Tuesday, 1 March 2011

Bonaparte man's chicken lays a whopper of an egg

Feb. 27, 2011

A hen living on the outskirts of Bonaparte has residents in the small southeast Iowa town clucking.

Aussie, a black Australorp chicken, laid a giant egg on Feb. 18.

The light brown egg weighs 4.1 ounces, and measures 3½ inches long and 6½ inches in circumference, according to Nathan Batten, the hen's owner.

Large eggs in grocery stores weigh about half as much, while jumbo eggs weigh about 2½ ounces, according to USDA regulations.

"It's big. It's twice the size of a large egg," said Iowa State University professor Hongwei Xin, director of the school's egg industry center.

The egg is large enough that Batten, 37, is calling his colossal prize "egg-normous."
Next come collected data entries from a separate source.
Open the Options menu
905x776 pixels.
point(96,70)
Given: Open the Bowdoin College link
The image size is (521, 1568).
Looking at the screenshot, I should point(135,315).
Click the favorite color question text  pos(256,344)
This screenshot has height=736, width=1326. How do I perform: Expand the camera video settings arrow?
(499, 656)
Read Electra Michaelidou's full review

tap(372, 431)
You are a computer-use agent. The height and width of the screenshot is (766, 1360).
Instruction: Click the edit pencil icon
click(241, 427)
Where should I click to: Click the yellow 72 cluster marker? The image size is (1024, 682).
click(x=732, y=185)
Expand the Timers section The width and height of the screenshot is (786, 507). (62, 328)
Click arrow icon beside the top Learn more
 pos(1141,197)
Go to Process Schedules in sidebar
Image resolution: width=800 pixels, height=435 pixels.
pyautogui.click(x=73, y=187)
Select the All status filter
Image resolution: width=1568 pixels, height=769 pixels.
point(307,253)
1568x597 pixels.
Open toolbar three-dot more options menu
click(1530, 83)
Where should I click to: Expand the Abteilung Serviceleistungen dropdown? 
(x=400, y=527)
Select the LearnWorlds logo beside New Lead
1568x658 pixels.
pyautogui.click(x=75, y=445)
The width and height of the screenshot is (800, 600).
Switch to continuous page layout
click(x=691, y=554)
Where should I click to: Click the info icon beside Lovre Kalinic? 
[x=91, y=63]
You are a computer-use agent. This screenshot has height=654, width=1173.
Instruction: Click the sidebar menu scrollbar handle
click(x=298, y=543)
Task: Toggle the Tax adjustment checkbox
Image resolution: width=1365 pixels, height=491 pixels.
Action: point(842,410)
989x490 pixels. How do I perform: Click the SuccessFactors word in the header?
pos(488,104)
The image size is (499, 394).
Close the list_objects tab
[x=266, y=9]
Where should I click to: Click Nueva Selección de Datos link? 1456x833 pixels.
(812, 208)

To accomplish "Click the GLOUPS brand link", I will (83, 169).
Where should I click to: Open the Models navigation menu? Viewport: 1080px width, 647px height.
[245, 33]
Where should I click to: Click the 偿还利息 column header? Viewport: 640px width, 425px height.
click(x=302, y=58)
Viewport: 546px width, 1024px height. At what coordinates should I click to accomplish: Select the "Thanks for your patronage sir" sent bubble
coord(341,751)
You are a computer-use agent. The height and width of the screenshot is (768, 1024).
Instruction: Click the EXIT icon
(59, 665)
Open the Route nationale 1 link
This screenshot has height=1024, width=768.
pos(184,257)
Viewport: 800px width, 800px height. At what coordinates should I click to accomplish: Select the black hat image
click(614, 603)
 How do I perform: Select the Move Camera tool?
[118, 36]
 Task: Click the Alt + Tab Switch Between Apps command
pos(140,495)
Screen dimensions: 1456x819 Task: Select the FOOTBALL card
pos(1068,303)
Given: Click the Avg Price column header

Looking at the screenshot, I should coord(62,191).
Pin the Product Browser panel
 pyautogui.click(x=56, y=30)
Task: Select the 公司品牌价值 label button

Batten said he had trouble sleeping the day the egg popped out. He called the local paper, and a reporter took his picture and wrote a story about Aussie's achievement.

For a couple of days afterward, Batten carried the egg in his coat pocket to show people around town.

His friends working at the convenience store took one look and asked: "You sure that chicken isn't half beast?"

"It probably has about two miles on it from me walking," Batten said. "I'm lucky that dang thing never broke."

The egg is now safely stored in his refrigerator, he said.

An egg approaching that size is unusual, but not unheard of, egg experts said.

Sean Skeehan, who raises chickens at Blue Gate Farm in Chariton, said the size of an egg depends on the breed of chicken - not what it's fed.

He said his large chicken breeds have laid eggs approaching 6 inches in circumference, but acknowledged 4.1 ounces is unusually heavy.

Chickens are generally consistent in the size of eggs they lay, so he said it's no surprise that Batten reported Aussie - an Australian breed of chicken known for producing a high volume of eggs - usually lays eggs weighing about 3 ounces.

"Those are big eggs," Skeehan said.

Xin, the ISU professor, said last year a university Extension employee called him about a couple of large eggs bred by a producer near Winterset.

The eggs were about as long as the one laid by Aussie. A story appeared on a local TV newscast, he said.

Batten said he plans to contact Guinness World Records in England to see if he and Aussie have made history.

In a state dotted with towns claiming to own several of the world's largest oddities - a gigantic frying pan in Brandon and an enormous strawberry in Strawberry Point - Batten figures this is his chance to finally put Bonaparte on the map.

"After all, this is Van Buren County, and tourism is the main attraction around here," he said.